Hem yerel hem ulusal siyasetimizde farklılıklar zenginlik olarak görülmeli, gizli ajandalar, birbirini ya da farklı kesimleri bitirme planları yerine kucaklayıcı bir anlayışla, vatandaşın hayat kalitesini yükseltmeye yönelik somut projelerle siyaset yapılmalıdır. Zira yerelde ve ulusalda amaç ideolojik çatışmalar değil, vatandaşın hayat kalitesini yükseltme olmalıdır.

Özellikle yerel yönetimlerle ilgili amacımız şehrimizi daha yaşanabilir hale getirme, altyapımızın, parklarımızın, şehir içi ulaşımın, dünya standartlarına getirilmesidir. Hava kirliliği, trafik sorunu gibi nedenlerden dolayı kaliteli, hızlı toplu ulaşım imkanları modern şehirciliğin temel özelliğidir. Bu nedenle yaygın ve etkin metro büyük önem arz etmektedir. 

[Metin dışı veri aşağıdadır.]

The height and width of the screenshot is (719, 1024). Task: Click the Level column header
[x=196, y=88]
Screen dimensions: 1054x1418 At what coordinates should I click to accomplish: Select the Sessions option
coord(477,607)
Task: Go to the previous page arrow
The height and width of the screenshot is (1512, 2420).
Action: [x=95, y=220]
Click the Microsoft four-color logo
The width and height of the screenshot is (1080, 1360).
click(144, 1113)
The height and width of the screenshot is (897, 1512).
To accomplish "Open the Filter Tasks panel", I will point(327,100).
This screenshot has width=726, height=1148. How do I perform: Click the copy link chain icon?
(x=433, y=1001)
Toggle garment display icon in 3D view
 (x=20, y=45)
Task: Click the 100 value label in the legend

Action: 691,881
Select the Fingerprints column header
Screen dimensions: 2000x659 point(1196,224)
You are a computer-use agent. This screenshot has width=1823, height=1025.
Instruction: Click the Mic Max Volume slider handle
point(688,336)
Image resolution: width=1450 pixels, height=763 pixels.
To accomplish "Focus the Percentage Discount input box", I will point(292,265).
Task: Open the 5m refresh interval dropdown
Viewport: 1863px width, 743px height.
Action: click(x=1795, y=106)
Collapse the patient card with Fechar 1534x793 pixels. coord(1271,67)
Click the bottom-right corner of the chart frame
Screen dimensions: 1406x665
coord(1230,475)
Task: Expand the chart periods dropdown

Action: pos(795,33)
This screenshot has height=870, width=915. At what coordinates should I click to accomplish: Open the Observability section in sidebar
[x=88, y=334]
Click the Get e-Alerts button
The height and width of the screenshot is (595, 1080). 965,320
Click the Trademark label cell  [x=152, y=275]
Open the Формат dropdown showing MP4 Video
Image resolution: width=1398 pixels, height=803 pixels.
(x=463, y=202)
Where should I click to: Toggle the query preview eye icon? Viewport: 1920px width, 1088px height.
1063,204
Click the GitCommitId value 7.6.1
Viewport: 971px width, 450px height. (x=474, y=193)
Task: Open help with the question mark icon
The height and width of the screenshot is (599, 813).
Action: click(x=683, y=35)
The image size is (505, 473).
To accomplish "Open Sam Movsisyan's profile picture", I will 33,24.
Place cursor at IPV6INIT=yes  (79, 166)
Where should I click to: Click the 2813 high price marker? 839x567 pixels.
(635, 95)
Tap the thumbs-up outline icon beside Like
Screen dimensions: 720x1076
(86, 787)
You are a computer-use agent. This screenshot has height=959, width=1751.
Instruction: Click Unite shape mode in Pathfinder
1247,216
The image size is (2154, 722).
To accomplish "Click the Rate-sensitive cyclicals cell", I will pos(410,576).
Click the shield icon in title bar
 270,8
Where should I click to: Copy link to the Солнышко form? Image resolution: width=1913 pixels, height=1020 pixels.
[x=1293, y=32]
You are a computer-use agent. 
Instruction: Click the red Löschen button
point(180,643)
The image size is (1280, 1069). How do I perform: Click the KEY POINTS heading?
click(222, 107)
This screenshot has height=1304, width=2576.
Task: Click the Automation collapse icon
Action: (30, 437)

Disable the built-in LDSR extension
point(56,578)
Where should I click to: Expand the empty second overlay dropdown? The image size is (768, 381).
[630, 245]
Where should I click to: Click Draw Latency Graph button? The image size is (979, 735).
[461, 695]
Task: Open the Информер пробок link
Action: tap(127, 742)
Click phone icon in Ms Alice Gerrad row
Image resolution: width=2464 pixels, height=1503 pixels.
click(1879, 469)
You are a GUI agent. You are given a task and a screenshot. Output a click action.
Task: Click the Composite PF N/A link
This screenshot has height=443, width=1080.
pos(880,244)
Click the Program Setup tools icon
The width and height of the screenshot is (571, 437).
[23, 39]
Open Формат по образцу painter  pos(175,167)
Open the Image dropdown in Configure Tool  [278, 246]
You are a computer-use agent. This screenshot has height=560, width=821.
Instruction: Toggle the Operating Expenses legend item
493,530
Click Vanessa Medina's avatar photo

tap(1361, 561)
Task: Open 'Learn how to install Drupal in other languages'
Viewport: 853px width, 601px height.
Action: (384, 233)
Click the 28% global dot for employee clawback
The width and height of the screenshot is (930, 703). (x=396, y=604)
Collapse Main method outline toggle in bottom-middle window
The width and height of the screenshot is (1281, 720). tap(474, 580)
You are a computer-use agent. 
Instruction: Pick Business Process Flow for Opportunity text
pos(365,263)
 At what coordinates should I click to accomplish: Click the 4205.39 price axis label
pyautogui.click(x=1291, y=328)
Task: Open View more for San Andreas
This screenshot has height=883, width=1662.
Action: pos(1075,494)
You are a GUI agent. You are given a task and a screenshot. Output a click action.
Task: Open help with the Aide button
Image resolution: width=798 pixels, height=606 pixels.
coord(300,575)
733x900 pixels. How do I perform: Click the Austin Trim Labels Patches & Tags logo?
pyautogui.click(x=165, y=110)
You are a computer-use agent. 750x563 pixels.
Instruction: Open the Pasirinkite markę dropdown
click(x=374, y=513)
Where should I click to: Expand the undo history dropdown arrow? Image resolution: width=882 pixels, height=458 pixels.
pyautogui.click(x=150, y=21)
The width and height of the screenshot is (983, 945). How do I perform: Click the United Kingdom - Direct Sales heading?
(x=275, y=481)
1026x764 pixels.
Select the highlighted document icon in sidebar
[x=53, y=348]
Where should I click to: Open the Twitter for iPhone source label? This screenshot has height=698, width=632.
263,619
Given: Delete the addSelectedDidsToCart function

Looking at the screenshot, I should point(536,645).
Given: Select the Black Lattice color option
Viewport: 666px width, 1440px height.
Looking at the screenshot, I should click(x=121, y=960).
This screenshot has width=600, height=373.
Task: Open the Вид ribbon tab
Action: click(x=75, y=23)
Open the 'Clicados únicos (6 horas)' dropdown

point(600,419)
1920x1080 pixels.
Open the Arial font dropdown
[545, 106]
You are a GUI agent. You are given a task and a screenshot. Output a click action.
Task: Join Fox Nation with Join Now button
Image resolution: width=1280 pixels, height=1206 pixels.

Bizim belediyecilik ve yönetim anlayışımız ehliyet yani yetkinlik esasına dayanmaktadır. Çalışanlarımıza ideolojik gözlükle değil ehliyet gözlüğü ile bakmaktayız. Göreve gelmemiz durumunda ehliyet ve tecrübelerine göre el ele insanımıza daha güzel hizmetler götürmeyi planlamaktayız.

 

Özetle şunu belirtmek isterim ki, ulusal ve yerel siyasetimizde dünya standartlarını yakalamak mecburiyetindeyiz. Çatışma dili yerine barışın, diyaloğun, kardeşliğin hakim olduğu bir anlayışı benimsemek zorundayız. Yerel ve ulusal siyasetimizde şeffaflığın, hesap verebilirliğin, bağımsız medyanın, bağımsız ve tarafsız yargının hakim olduğu bir yapıyı tesis etmek zorundayız. Tabular yerine proje siyaseti yapmak mecburiyetindeyiz. İnsanımıza daha temiz yaşanabilir şehirler sunmamız gerekiyor.  Gelecekte tüm bunların hakim olacağı bir Türkiye olmasını diliyorum tekrar davetime icabet etmenizde dolayı hepinize saygılarımı sunuyorum. Eğer sorularınız varsa memnuniyetle cevaplamak isterim.